Binninger zeigte sich hoch erfreut: "Die Stadtmauer ist ein bedeutendes Kulturdenkmal. Sie zu erhalten ist eine wichtige Aufgabe." Deswegen leiste neben Land und Kommune auch der Bund einen Beitrag, das historische Erbe in Weil der Stadt zu schützen. Die Instandsetzung und Sicherung der historischen Wehranlage werde vom Bund im kommenden Jahr mit insgesamt 200.000 Euro aus dem Sonderprogramm Denkmalschutz unterstützt. Das entspreche der von der Stadtverwaltung beantragten Fördersumme, so Binninger.

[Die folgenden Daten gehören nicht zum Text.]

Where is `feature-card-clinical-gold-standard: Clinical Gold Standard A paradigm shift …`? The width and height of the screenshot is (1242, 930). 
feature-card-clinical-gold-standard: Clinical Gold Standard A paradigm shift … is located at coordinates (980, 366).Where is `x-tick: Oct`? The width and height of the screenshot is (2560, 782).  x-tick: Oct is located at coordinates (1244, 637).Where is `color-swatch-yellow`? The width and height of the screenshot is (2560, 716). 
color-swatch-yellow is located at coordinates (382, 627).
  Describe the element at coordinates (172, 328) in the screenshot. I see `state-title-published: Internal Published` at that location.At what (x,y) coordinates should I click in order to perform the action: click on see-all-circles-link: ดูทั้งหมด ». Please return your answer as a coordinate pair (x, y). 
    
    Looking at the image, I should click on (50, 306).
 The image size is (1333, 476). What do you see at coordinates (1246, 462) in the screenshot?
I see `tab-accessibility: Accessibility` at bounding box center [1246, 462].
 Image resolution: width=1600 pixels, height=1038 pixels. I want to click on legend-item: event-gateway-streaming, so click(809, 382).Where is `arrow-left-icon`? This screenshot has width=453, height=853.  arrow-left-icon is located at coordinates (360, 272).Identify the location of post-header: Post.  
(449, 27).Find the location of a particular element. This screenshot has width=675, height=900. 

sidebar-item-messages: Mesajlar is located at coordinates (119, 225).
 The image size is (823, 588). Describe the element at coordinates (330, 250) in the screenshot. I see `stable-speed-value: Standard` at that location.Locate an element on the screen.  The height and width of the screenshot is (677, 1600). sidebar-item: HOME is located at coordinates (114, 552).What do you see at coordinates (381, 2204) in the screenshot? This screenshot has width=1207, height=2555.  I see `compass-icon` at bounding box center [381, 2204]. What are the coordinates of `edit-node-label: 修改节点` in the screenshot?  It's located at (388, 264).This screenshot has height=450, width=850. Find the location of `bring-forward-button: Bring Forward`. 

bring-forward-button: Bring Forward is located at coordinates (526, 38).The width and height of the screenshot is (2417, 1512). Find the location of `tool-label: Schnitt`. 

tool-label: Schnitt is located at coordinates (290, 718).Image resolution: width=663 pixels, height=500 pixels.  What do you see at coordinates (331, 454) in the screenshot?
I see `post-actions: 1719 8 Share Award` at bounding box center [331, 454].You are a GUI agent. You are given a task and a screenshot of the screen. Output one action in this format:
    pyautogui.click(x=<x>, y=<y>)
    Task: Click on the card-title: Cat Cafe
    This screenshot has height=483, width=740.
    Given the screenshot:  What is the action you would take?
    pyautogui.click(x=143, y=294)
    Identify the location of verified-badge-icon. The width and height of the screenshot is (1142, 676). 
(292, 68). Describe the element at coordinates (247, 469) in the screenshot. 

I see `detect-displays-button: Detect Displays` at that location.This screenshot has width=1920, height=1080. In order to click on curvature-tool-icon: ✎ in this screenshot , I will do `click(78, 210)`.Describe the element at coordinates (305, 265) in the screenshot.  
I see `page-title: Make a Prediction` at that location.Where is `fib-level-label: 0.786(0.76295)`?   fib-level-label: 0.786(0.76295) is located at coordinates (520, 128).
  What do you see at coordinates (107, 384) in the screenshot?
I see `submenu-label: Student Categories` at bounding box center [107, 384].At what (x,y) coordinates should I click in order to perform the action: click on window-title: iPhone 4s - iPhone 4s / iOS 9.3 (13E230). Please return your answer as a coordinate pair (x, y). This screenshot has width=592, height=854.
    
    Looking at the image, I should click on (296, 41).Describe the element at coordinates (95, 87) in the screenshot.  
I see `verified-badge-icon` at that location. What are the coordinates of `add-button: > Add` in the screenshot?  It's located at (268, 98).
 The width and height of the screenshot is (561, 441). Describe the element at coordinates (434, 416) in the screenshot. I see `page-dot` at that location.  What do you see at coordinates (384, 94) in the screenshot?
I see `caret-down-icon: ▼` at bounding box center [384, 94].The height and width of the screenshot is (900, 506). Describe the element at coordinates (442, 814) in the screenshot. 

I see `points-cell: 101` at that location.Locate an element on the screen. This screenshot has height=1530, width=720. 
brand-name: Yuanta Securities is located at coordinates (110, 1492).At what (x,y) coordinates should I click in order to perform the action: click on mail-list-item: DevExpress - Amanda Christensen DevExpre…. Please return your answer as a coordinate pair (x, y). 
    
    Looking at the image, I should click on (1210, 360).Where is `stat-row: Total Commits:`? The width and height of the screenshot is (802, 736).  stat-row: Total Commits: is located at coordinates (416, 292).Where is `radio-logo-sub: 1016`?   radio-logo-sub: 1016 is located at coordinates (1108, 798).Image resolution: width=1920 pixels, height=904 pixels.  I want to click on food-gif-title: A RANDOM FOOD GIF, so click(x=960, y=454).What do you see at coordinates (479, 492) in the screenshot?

Das Denkmalschutz-Sonderprogramm wurde ergänzend zu dem seit 1950 bestehenden Denkmalpflegeprogramm "National wertvolle Kulturdenkmäler" des Bundes geschaffen. Es berücksichtigt vor allem Kultureinrichtungen in den Regionen. Unterstützt werden grundsätzlich Substanzsicherungs- und Restaurierungsarbeiten an Baudenkmälern, die allgemein das nationale kulturelle Erbe mit prägen. Ergänzt werden die bereitgestellten Bundesmittel in gleicher Höhe durch die Länder, Kommunen, Eigentümer und durch bürgerschaftliches Engagement. Sie kommen vor allem kleinen und mittelständischen Bau- und Handwerksbetrieben in der Denkmalpflege zugute.